The pick of the crop from the E&T mailbag and inbox
Look back and learn from the old ways
I respect Dr Coorous Mohtadi's suggestion that academia and industry both have an important part to play in tackling the UK's shortage of technical skills (Comment, January 2015), but I think we must look back 50 years, when it was difficult to find anything that was not made in Britain, to find the solution.
Every company had a large training scheme to provide the skills necessary for its needs. Some even had their own colleges. With the fast moving changes in methods and materials, the difficulty of lecturers keeping up-to-date, and the fact that the older you are the more difficult it is to learn, it was thought that if you joined a company from university you were too old to learn the job. So they took people straight from school at 15 and rarely took anybody from university.
A manager of a large works at one of the biggest UK engineering companies told me that he was having to take on graduates, which he did not like as they would never catch up with those who came through the apprentice scheme. Companies then realised that the training schemes were eating into profits and that they could bring in 'trained' people from overseas, so they cut the training schemes.
To solve the problem, it should be impossible to go to university in the UK unless the fees are being paid by an employer, the student is coming from outside the UK or the fees are for leisure courses. All working visas should be valid only for the period that it would take for the employer to train a British citizen. Employers who train their new staff could receive a rebate from their huge National Insurance contributions to alleviate the training costs. All organisations should pay for the education of their own staff. If companies are paying the fees, they will ensure that the courses and the lecturers' knowledge are suitable for their businesses.
Nothing to fear?
At one time I would have agreed with the suggestion about privacy (Editor's Letter, February 2015) that if you've nothing to hide, you've nothing to fear. That was until the DVLA chose to sell my details to a parking company.

• Supplied records:
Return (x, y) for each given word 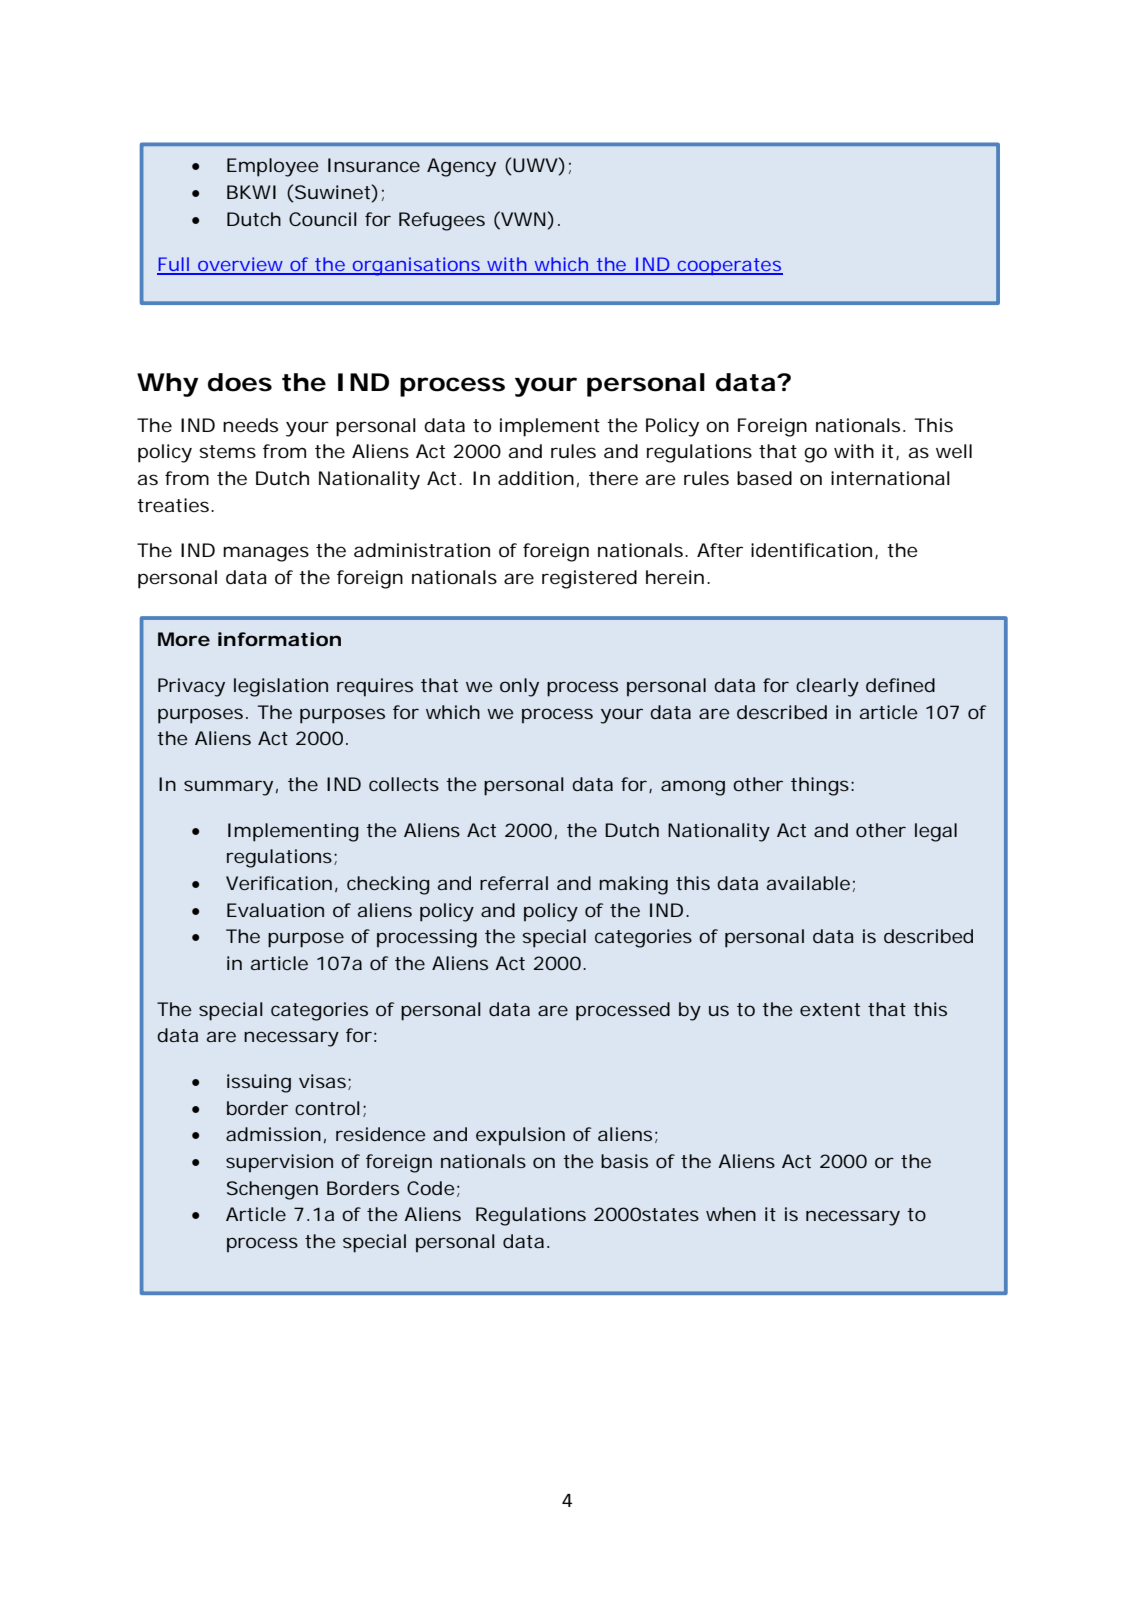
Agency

...

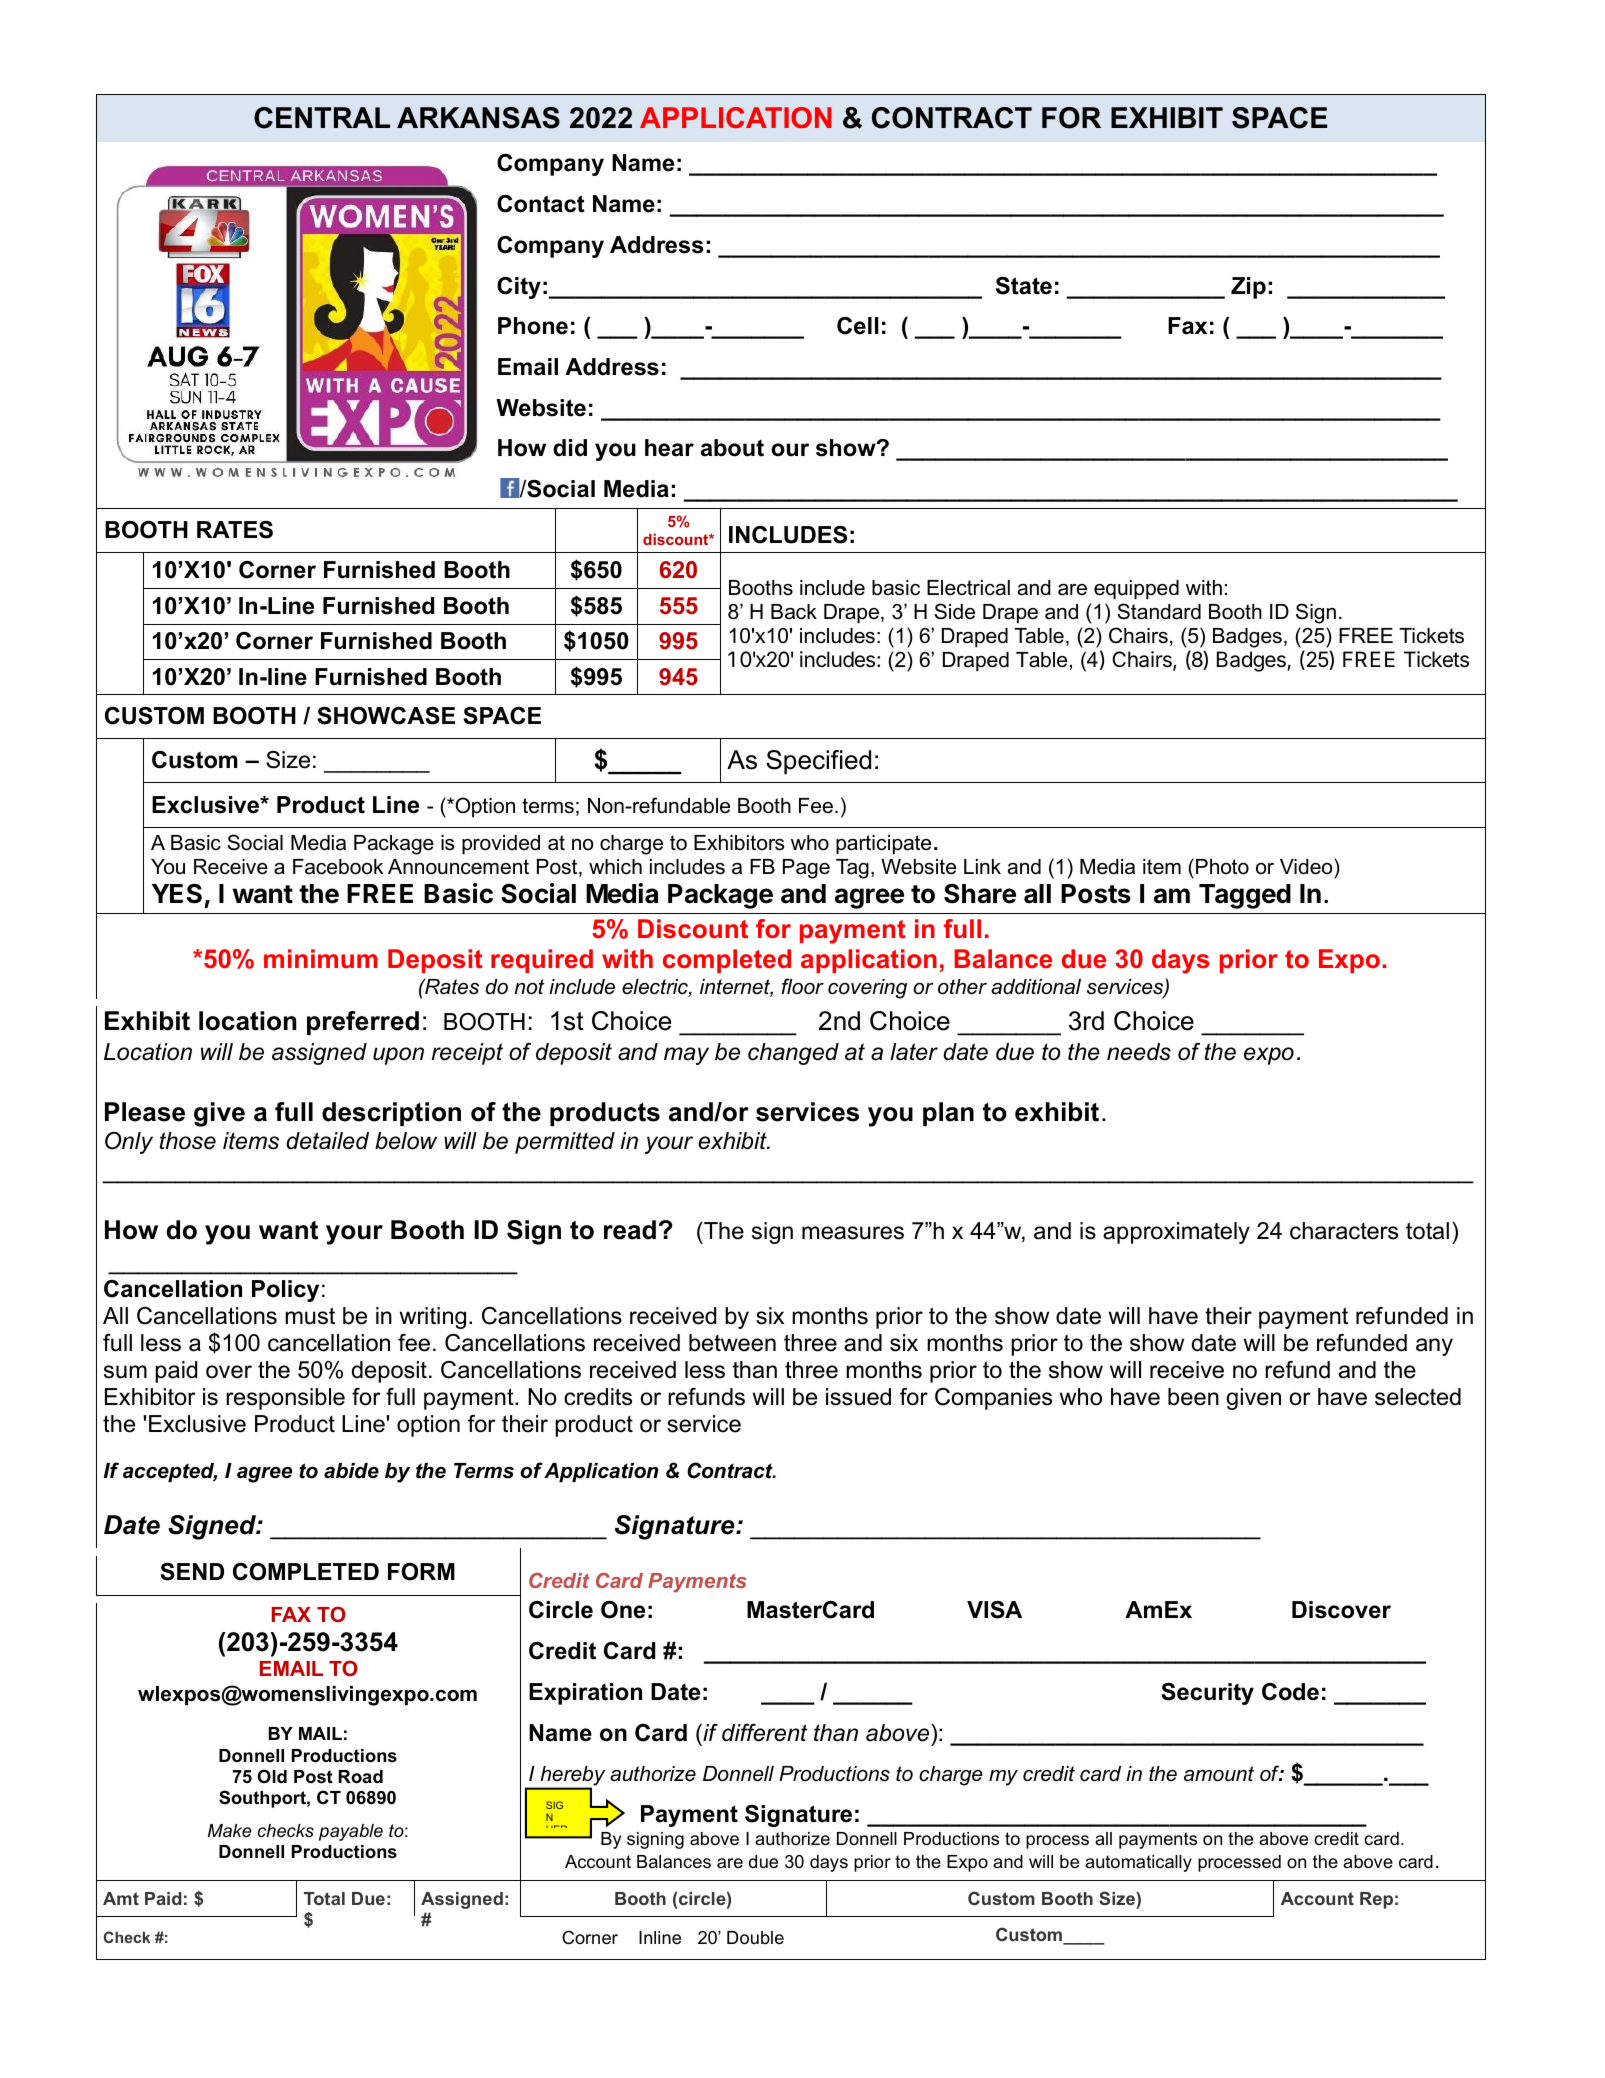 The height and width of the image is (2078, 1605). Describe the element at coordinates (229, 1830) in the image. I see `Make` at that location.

• What you should do: From the E&T letters above, quote the passage that begins with the words containing "Nothing to fear?" and ends with "a parking company.".

• Answer in full:
Nothing to fear?
At one time I would have agreed with the suggestion about privacy (Editor's Letter, February 2015) that if you've nothing to hide, you've nothing to fear. That was until the DVLA chose to sell my details to a parking company.